In a sense, Youngtown is the product of conservative policies. The article says that "[I]t can no longer depend on the state and federal governments to round out its balance sheet." That's probably party due to conservative shenanigans like the debt ceiling debacle, which set in motion "extraordinary measures" at Treasury, leading to headaches for cash-strapped cities and states. Austerity's impact on job loss has hit cities and states the hardest, as loss of government jobs increaswa states' unemployment numbers. (According to EPI's David Cooper, government job losses accounted for 100% of job losses in 27 states, including Arizona. Meanwhile Washington doesn't do much about it, as conservatives spend their time cutting school lunches and holding hearings on radical Islam instead of passing bills like the American Jobs Act, with its $35 billion to help state and local governments save 400,000 jobs by rehiring or retaining teachers, firefighters, police officers and first responders.
Republican governors and legislators across the country did their part, pushing through radical right-wing agendas state by state.

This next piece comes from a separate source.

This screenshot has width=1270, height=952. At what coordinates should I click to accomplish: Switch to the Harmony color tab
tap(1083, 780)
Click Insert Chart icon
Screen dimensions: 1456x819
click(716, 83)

The budget deadlock between Gov. Mark Dayton and Republicans in the state legislature cost Minnesota alone $23 million a week. Republicans in the legislature pushed the state into shutdown due to their insistence on remedying the state's budget shortfall with drastic cuts to government services, and their refusal to increase taxes. Extreme agendas led to budget cuts and job losses in states like Wisconsin, Ohio, Florida, and Michigan.
Speaking of Ohio, Youngtown is not alone. Uniopolis, Ohio is also on the verge of extinction.
This small village of low-slung houses and squeaky swing sets in western Ohio's farm country has already laid off its part-time police officer and decided not to replace its maintenance worker, who recently retired. To save cash, Mayor William Rolston will propose Monday that the town turn off the street lights, and that Uniopolis disincorporate after more than a century in existence."We've decided that with the budget cuts, we just can't do it anymore," said Rolston, the mayor of 19 years, speaking from the town's one-room municipal building, its wallpaper covered with heart-shaped American flags. "About the only thing that can save it now is an act of God."
As local governments grapple with the aftermath of a brutal recession, communities across Ohio and the nation have cut back on spending. Voters elected politicians who pledged to balance budgets, but now that the effects are being felt, some are changing their minds.
They ultimately will have to answer this question: Is balancing a budget in hard times a necessity, as House SpeakerJohn A. Boehner, whose district is just down the road, has said, or is cutting to the bone right now just too much to ask of a small town?
We already know John Boehner's answer to that: "So be it."